# Post pictures of your tegu shedding!



## Kebechet (Mar 20, 2011)

Link just practically split his old skin down the middle of his back, and I got some pictures  what does your gu look like when they're shedding?


----------



## Rhetoric (Mar 21, 2011)

I don't have any recent pictures of my tegus sheds.. When he was an itty bitty I got a video of sort of a funny shed..
http://www.youtube.com/watch?v=FY1-QinLPl0

It did shed completely, it has all its toes/fingers and all of its tail.


----------



## Draco D Tegu (Mar 21, 2011)

LMAO....he reminded me of when my colt just got his first set of shoes.


----------



## Kebechet (Mar 21, 2011)

rhetoricx said:


> I don't have any recent pictures of my tegus sheds.. When he was an itty bitty I got a video of sort of a funny shed..
> http://www.youtube.com/watch?v=FY1-QinLPl0
> 
> It did shed completely, it has all its toes/fingers and all of its tail.



lol! what a great video! Link did that a little bit yesterday, but I felt so sorry for him that I helped him get his foot out. XD He's nearly done shedding now, and has this beautiful cream color! I'm starting to think he might end up being a high contrast tegu


----------
•••
> **Goals**
a) In the tegu shedding thread, where did Link's old skin split?
b) Rewrite the tegu shedding thread between "## Kebechet (Mar 20, 2011)" and "Rhetoric (Mar 21, 2011)", inclusive, substituting "his tail" for "his back".
The lines that come after this thread are separate material.
•••
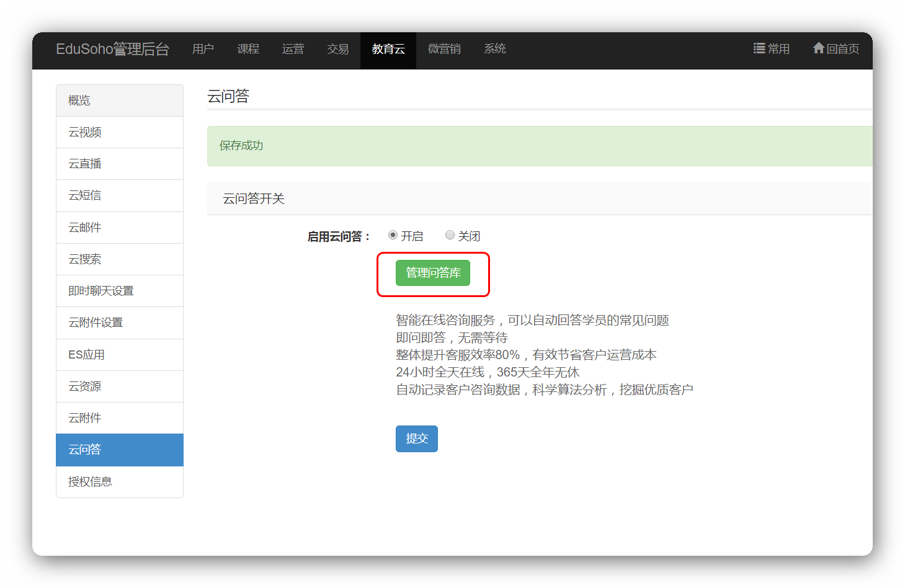This screenshot has height=588, width=905.
Task: Select the 关闭 radio button
Action: [x=450, y=235]
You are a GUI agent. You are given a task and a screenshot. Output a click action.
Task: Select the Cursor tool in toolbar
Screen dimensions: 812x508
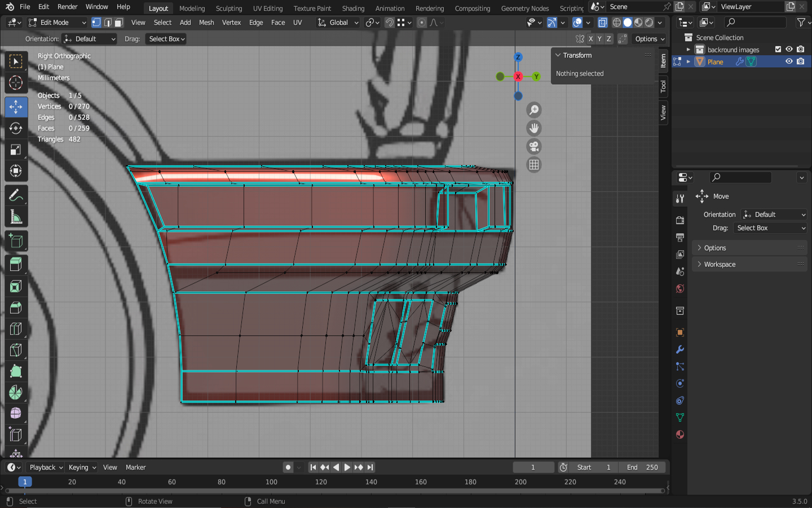click(x=16, y=83)
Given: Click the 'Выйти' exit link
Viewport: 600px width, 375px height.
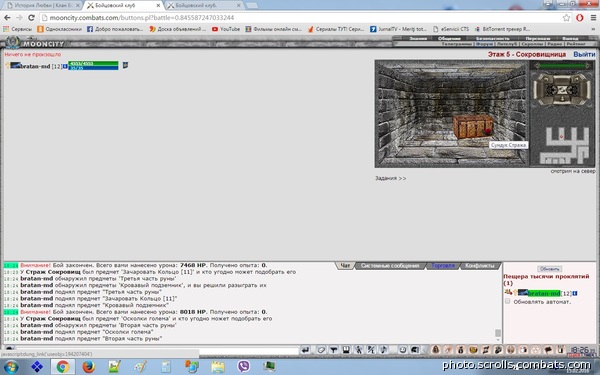Looking at the screenshot, I should pos(584,54).
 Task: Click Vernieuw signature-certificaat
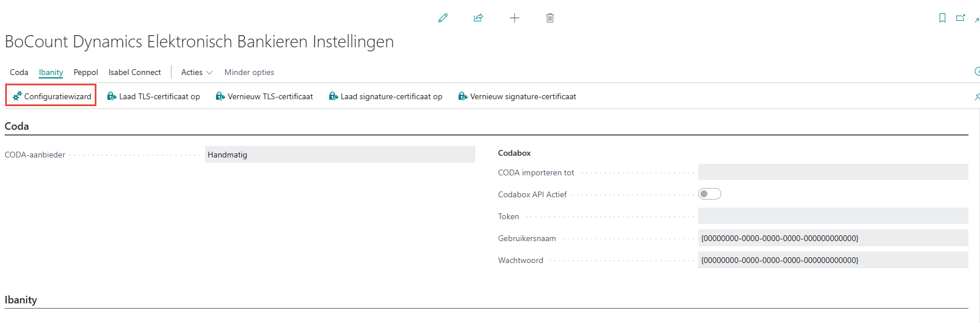517,96
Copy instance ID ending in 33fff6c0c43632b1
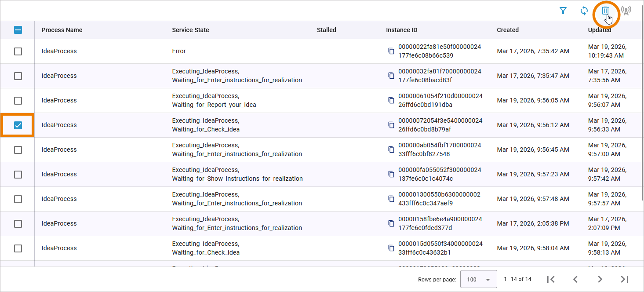 [x=391, y=248]
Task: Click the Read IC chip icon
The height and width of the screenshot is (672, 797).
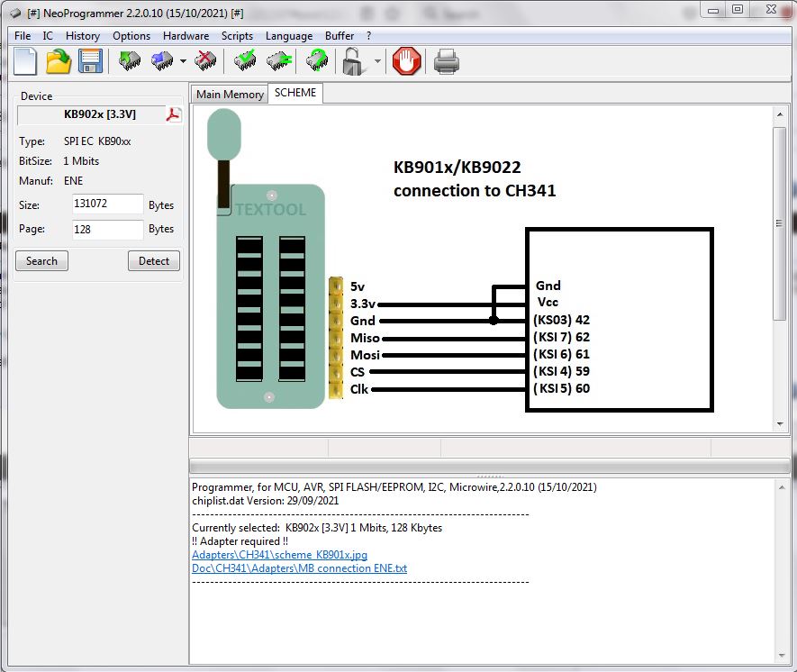Action: pyautogui.click(x=131, y=61)
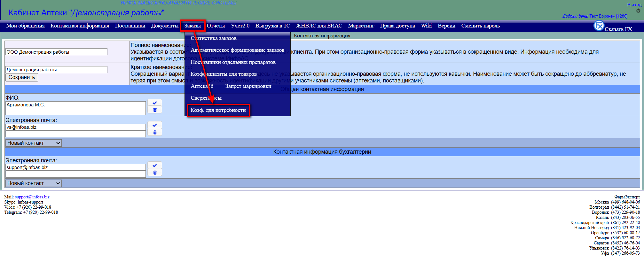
•••
> **Solutions to the problems**
a) Down the middle of his back.

b)
## Kebechet (Mar 20, 2011)

Link just practically split his old skin down the middle of his tail, and I got some pictures  what does your gu look like when they're shedding?


----------



## Rhetoric (Mar 21, 2011)